Your task: Your reply should be the whole listing, copied exactly, with the pictures left out.

Study material:
-- Opening Marker --

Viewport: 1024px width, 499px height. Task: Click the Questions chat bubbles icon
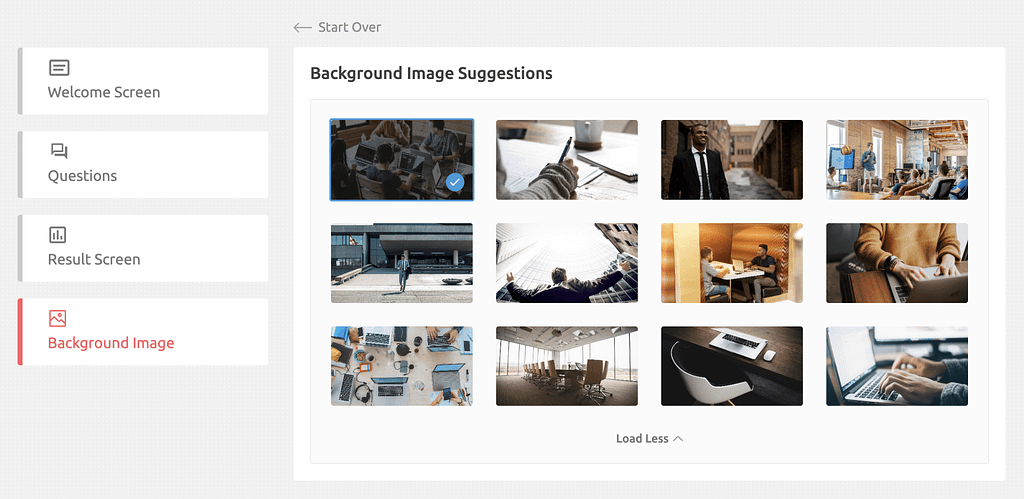(x=59, y=151)
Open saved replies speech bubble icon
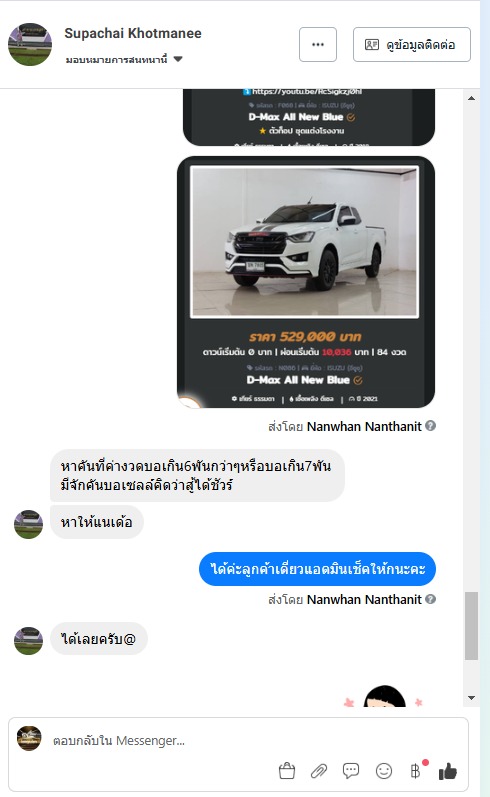The height and width of the screenshot is (797, 490). (351, 771)
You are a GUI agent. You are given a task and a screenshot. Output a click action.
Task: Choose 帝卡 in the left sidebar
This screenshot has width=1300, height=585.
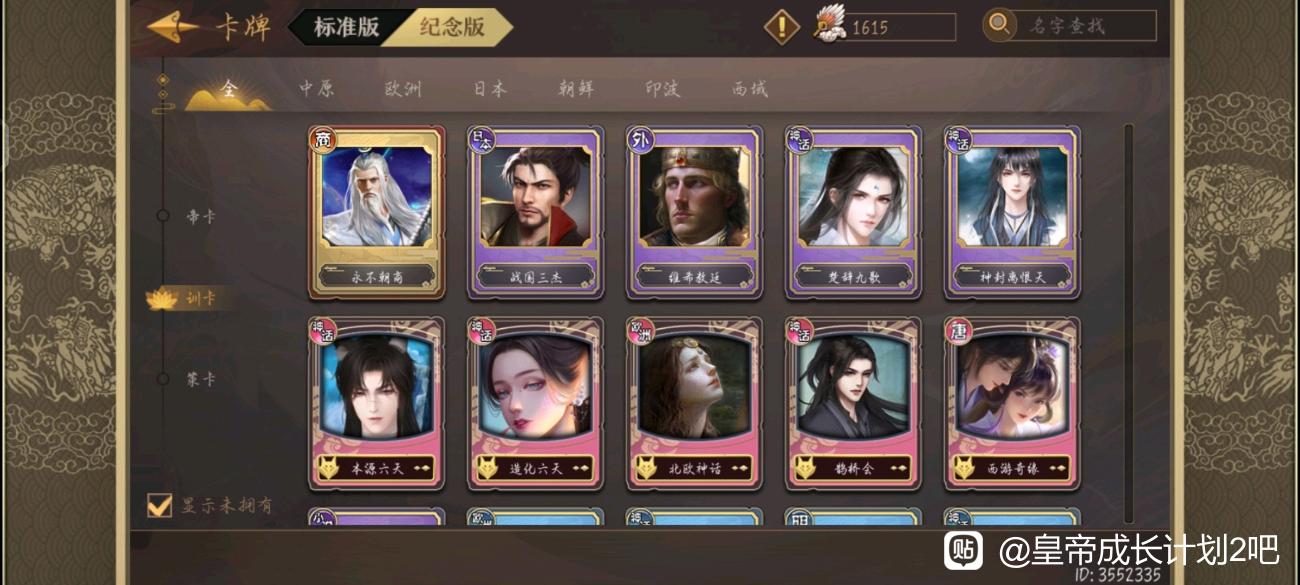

-- Closing Marker --

Answer section:
Viewport: 1024px width, 499px height. Task: Click the Questions chat bubbles icon
(x=59, y=151)
Open saved replies speech bubble icon
The height and width of the screenshot is (797, 490). (351, 771)
You are a GUI agent. You are given a task and a screenshot. Output a click action.
Task: Choose 帝卡 in the left sidebar
This screenshot has width=1300, height=585.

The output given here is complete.